TASKS TO CARRY OUT —
- a) Summarize the TBT bells guide in two sentences.
- b) Extend the TBT bells guide, picking up right after its final sentence.

There have been a lot of threads recently popping up around the HQ regarding how to amass TBT bells. Now that the interest and welcome bells are gone, many members are left poor and unable to buy AC items, villagers, etc.

_This guide is directed towards the newer members who don't have as much experience in whats going on here, or the users who need new ways to earn TBT.
_
What are bells? There is a small guide that explains a little bit about bells.
http://www.belltreeforums.com/showthread.php?64715-The-Bell-System-Beginner-s-Guide

How do you send bells? There is guide to that also.
http://www.belltreeforums.com/showthread.php?120510-The-Bell-System-Sending-Bells-and-Collectibles-to-Another-User



*Methods*



1. *Posting* - 

The easiest way to earn TBT bells is making thought-out posts. Each post you make will earn you a small amount of TBT bells, and each thread you make will make you a little more TBT.
The longer the post, the more bells you earn. Keep in mind, do not spam or non-meaningful post just to earn bells. This will result in possible infractions from the mods, which actually take away bells.
Quotes from another user will not earn you more TBT. You get TBT for each post that _you_ make, respectively.

Some boards, like the "Introduction Board," "The Basement" and "The Cellar" do not give you bells when you post. Some boards also give you more bells than others. For example, "Animal Crossing: New Leaf" board will earn you more bells than the "Brewster's Cafe" board.

With my current understanding, you can make up to 10 bells per post.

Important to note:


Jake. said:


> When you edit a post it recalculates the bells as if it were a new post.
> Say you make a post and gain 5 bells. You then decide to edit your post. When you edit your post you will lose all the bells from the post, but once you hit "save" you'll gain the amount for your new post. So if you made your post shorter you'll get less bells, so you'll lose them, but if you made it longer you'll actually gain bells.
> 
> 
> ...



Alternatively, _voting_ on a thread can also earn you 0.2 bells. This can be possible via the "Rate This Thread" option on the top right.


2. *Selling Animal Crossing Goods and Services* - 

A huge portion of this site can still be found wanting hybrids, Furniture sets, tools, etc. 
In order to make TBT bells, you are gonna want to sell your items in the TBT Marketplace, not Re-tail.

What are some of the best items to sell? Based off the most recent sales, more members are interested on Flower Hybrids, Rare Un-orderable Furniture Sets, Gold Tools, and Island Items.
It does not hurt to put anything else you have up for sale though, who knows, maybe some members are looking for the exact items you have!

Make sure to start your selling thread here:
http://www.belltreeforums.com/forumdisplay.php?69-TBT-Marketplace

Selling "In Game Bells," otherwise known as "IGB," is one of the most popular forms of selling AC:NL "goods" for TBT.
Currently, the exchange rate for IGB to BTB is 20 million to 100.
This means you can sell 20 million IGB for 100 TBT. Though painstaking and unfavored, it can be very useful to those with an abundance of Animal Crossing bells.

Click-target data —
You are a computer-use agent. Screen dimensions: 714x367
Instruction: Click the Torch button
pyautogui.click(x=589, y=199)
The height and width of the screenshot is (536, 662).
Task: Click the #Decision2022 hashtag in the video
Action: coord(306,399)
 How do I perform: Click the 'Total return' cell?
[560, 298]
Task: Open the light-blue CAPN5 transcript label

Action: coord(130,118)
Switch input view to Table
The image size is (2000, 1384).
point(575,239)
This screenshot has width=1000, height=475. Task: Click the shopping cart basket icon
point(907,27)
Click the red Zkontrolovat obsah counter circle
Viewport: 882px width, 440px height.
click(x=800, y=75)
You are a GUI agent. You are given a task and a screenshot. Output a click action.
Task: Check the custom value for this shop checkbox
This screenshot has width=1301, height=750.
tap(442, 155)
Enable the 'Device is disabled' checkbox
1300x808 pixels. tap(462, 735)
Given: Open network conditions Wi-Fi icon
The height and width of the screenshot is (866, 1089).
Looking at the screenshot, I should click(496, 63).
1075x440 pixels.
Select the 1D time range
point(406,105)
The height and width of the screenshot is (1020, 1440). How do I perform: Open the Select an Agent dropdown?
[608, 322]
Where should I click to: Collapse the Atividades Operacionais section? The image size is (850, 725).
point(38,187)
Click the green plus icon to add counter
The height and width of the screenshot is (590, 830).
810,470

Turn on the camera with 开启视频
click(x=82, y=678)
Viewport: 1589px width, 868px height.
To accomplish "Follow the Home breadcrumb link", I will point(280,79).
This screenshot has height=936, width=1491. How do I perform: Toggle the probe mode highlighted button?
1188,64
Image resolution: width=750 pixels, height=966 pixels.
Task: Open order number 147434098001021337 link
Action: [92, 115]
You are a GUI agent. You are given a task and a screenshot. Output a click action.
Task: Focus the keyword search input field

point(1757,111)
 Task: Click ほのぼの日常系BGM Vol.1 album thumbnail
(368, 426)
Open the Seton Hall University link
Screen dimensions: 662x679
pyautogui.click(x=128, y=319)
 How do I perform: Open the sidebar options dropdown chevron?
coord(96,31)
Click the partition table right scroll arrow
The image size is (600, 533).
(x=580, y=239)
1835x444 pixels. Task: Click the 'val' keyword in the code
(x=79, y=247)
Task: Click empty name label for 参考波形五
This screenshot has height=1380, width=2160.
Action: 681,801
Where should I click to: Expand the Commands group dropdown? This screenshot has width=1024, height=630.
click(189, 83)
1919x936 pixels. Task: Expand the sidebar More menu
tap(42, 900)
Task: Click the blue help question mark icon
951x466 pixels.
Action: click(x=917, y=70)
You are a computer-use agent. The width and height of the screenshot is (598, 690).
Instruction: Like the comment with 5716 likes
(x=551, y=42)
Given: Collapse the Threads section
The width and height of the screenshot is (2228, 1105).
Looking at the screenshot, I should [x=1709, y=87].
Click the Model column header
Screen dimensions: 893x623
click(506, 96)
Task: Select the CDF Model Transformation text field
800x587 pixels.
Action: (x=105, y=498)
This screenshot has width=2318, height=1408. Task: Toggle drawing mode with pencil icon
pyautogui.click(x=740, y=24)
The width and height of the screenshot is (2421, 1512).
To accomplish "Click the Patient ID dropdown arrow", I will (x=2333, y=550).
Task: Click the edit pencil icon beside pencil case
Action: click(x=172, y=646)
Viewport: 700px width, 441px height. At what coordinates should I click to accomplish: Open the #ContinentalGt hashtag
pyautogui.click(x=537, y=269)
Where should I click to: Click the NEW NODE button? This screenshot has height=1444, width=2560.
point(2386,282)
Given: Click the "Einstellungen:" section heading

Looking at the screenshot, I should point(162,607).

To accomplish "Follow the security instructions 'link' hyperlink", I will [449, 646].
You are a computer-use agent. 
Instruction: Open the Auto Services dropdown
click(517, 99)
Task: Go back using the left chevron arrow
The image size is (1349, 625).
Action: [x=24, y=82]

ANSWERS FOR THE TASKS —
- a) Aimed at newer members, the guide explains that TBT bells can be earned by making thought-out posts and threads, with longer posts earning more, some boards giving no bells or more bells than others, and thread votes earning 0.2 bells. It also suggests selling Animal Crossing goods and services in the TBT Marketplace, such as flower hybrids, rare furniture sets, gold tools, island items and in-game bells.

- b)
The exchange rate is, in fact, unofficial. You can try trade any amount of bells for TBT, but that is the generally accepted rate.


3. *Selling Art* -

Art plays a significantly large role on this site. In the Museum Shop, people are constantly selling Original Character ideas, signatures, and custom drawings for TBT bells. 
If you think your art is worth anything to the people here, try opening a shop! If you are unsure of how much your art goes for, try asking how much it is worth in the Museum Board.

Selling art can be hard because most members are unsure of how much their art would sell for. If you are unsure, make a thread Here:
http://www.belltreeforums.com/forumdisplay.php?24-The-Museum
and ask the user's "How much TBT would this go for?"

It is also recommended that you watch other people's art shops closely and pick up on what it should look like.

Make your selling thread here:
http://www.belltreeforums.com/forumdisplay.php?146-Museum-Shop


4. *Selling Collectibles* - 

One of the unique aspects of this forum is the collectibles. Collectibles are the little pictures under a user's Avatar.
Because Animal Crossing is a game based around the aspect of collecting, it is not unusual that many members here will pay a lot of TBT Bells to get a collectible.

_Where do you get collectibles?_
Well, when you start out with a low amount of TBT, there isn't much you can buy. In the "Shop" you can purchase a Tasty Cake, Pear, etc.
But in order to actually make TBT, you are going to want to sell the more rare ones. You can earn rare collectibles in holiday events that the Administrators and Moderators post. 

_How much is my collectible worth? _
Collectibles can be tricky to price, but thankfully some generous Users made threads explaining how much each collectible is recently sold for.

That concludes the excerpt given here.